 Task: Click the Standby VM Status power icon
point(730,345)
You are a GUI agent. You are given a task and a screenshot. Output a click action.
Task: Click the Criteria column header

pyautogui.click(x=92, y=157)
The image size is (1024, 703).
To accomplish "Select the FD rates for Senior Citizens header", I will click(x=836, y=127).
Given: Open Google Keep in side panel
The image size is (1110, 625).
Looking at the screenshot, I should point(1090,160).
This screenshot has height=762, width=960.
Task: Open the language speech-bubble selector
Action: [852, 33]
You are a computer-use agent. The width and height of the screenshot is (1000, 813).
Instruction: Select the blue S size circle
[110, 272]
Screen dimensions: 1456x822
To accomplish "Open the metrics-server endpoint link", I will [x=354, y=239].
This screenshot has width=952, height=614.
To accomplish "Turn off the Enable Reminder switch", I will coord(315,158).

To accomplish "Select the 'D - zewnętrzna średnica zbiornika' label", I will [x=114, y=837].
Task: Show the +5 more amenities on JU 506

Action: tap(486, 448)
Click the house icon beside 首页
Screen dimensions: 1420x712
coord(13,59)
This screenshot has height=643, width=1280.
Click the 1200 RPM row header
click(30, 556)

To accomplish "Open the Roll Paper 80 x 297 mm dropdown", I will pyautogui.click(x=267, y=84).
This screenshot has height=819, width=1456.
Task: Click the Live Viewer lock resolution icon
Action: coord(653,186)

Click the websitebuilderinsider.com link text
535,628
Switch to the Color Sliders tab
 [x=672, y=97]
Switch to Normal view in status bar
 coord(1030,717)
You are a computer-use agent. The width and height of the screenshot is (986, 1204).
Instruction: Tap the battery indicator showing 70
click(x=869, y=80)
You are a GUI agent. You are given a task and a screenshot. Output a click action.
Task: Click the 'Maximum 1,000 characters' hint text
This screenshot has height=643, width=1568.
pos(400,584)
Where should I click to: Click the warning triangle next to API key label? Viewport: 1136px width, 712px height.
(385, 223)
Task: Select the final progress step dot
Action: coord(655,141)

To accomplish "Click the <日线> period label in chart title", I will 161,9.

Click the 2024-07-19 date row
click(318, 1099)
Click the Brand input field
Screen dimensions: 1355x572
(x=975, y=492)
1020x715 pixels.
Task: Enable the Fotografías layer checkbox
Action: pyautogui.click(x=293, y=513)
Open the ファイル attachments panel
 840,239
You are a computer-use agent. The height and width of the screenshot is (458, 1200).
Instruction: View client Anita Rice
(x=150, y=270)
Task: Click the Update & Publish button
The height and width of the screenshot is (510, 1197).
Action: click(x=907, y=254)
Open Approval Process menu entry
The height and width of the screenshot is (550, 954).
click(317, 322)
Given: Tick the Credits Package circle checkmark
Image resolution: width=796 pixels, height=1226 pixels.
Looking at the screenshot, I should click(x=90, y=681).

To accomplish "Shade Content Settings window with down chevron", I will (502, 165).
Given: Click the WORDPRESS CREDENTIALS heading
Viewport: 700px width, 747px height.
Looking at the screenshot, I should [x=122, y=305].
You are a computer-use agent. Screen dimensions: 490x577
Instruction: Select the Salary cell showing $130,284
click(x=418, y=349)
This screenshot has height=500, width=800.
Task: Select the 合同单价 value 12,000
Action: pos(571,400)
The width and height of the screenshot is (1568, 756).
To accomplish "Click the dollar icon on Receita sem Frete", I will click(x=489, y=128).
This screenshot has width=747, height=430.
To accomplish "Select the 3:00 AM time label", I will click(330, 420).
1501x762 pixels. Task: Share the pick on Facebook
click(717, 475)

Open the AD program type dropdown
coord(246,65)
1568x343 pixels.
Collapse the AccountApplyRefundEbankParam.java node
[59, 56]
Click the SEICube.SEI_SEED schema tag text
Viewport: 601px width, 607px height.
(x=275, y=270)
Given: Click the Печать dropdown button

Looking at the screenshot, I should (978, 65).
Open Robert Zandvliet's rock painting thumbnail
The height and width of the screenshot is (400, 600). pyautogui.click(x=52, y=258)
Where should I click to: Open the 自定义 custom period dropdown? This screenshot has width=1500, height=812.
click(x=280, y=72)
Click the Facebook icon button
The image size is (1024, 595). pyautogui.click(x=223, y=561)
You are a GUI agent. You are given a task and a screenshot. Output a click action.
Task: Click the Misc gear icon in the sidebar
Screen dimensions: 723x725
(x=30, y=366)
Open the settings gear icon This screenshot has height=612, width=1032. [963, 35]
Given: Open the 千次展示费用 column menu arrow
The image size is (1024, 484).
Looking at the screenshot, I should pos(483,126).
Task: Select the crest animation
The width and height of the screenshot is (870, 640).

### INSTRUCTIONS TO FOLLOW:
Line by line, output the records exactly as given.

### OUTPUT FOR THIS EXERCISE:
 Task: Click the Standby VM Status power icon
point(730,345)
You are a GUI agent. You are given a task and a screenshot. Output a click action.
Task: Click the Criteria column header

pyautogui.click(x=92, y=157)
The image size is (1024, 703).
To accomplish "Select the FD rates for Senior Citizens header", I will click(x=836, y=127).
Given: Open Google Keep in side panel
The image size is (1110, 625).
Looking at the screenshot, I should point(1090,160).
This screenshot has height=762, width=960.
Task: Open the language speech-bubble selector
Action: [852, 33]
You are a computer-use agent. The width and height of the screenshot is (1000, 813).
Instruction: Select the blue S size circle
[110, 272]
Screen dimensions: 1456x822
To accomplish "Open the metrics-server endpoint link", I will [x=354, y=239].
This screenshot has width=952, height=614.
To accomplish "Turn off the Enable Reminder switch", I will coord(315,158).

To accomplish "Select the 'D - zewnętrzna średnica zbiornika' label", I will [x=114, y=837].
Task: Show the +5 more amenities on JU 506

Action: tap(486, 448)
Click the house icon beside 首页
Screen dimensions: 1420x712
coord(13,59)
This screenshot has height=643, width=1280.
Click the 1200 RPM row header
click(30, 556)

To accomplish "Open the Roll Paper 80 x 297 mm dropdown", I will pyautogui.click(x=267, y=84).
This screenshot has height=819, width=1456.
Task: Click the Live Viewer lock resolution icon
Action: coord(653,186)

Click the websitebuilderinsider.com link text
535,628
Switch to the Color Sliders tab
 [x=672, y=97]
Switch to Normal view in status bar
 coord(1030,717)
You are a computer-use agent. The width and height of the screenshot is (986, 1204).
Instruction: Tap the battery indicator showing 70
click(x=869, y=80)
You are a GUI agent. You are given a task and a screenshot. Output a click action.
Task: Click the 'Maximum 1,000 characters' hint text
This screenshot has height=643, width=1568.
pos(400,584)
Where should I click to: Click the warning triangle next to API key label? Viewport: 1136px width, 712px height.
(385, 223)
Task: Select the final progress step dot
Action: coord(655,141)

To accomplish "Click the <日线> period label in chart title", I will 161,9.

Click the 2024-07-19 date row
click(318, 1099)
Click the Brand input field
Screen dimensions: 1355x572
(x=975, y=492)
1020x715 pixels.
Task: Enable the Fotografías layer checkbox
Action: pyautogui.click(x=293, y=513)
Open the ファイル attachments panel
 840,239
You are a computer-use agent. The height and width of the screenshot is (458, 1200).
Instruction: View client Anita Rice
(x=150, y=270)
Task: Click the Update & Publish button
The height and width of the screenshot is (510, 1197).
Action: click(x=907, y=254)
Open Approval Process menu entry
The height and width of the screenshot is (550, 954).
click(317, 322)
Given: Tick the Credits Package circle checkmark
Image resolution: width=796 pixels, height=1226 pixels.
Looking at the screenshot, I should click(x=90, y=681).

To accomplish "Shade Content Settings window with down chevron", I will (502, 165).
Given: Click the WORDPRESS CREDENTIALS heading
Viewport: 700px width, 747px height.
Looking at the screenshot, I should [x=122, y=305].
You are a computer-use agent. Screen dimensions: 490x577
Instruction: Select the Salary cell showing $130,284
click(x=418, y=349)
This screenshot has height=500, width=800.
Task: Select the 合同单价 value 12,000
Action: pos(571,400)
The width and height of the screenshot is (1568, 756).
To accomplish "Click the dollar icon on Receita sem Frete", I will click(x=489, y=128).
This screenshot has width=747, height=430.
To accomplish "Select the 3:00 AM time label", I will click(330, 420).
1501x762 pixels. Task: Share the pick on Facebook
click(717, 475)

Open the AD program type dropdown
coord(246,65)
1568x343 pixels.
Collapse the AccountApplyRefundEbankParam.java node
[59, 56]
Click the SEICube.SEI_SEED schema tag text
Viewport: 601px width, 607px height.
(x=275, y=270)
Given: Click the Печать dropdown button

Looking at the screenshot, I should (978, 65).
Open Robert Zandvliet's rock painting thumbnail
The height and width of the screenshot is (400, 600). pyautogui.click(x=52, y=258)
Where should I click to: Open the 自定义 custom period dropdown? This screenshot has width=1500, height=812.
click(x=280, y=72)
Click the Facebook icon button
The image size is (1024, 595). pyautogui.click(x=223, y=561)
You are a GUI agent. You are given a task and a screenshot. Output a click action.
Task: Click the Misc gear icon in the sidebar
Screen dimensions: 723x725
(x=30, y=366)
Open the settings gear icon This screenshot has height=612, width=1032. [963, 35]
Given: Open the 千次展示费用 column menu arrow
The image size is (1024, 484).
Looking at the screenshot, I should pos(483,126).
Task: Select the crest animation
The width and height of the screenshot is (870, 640).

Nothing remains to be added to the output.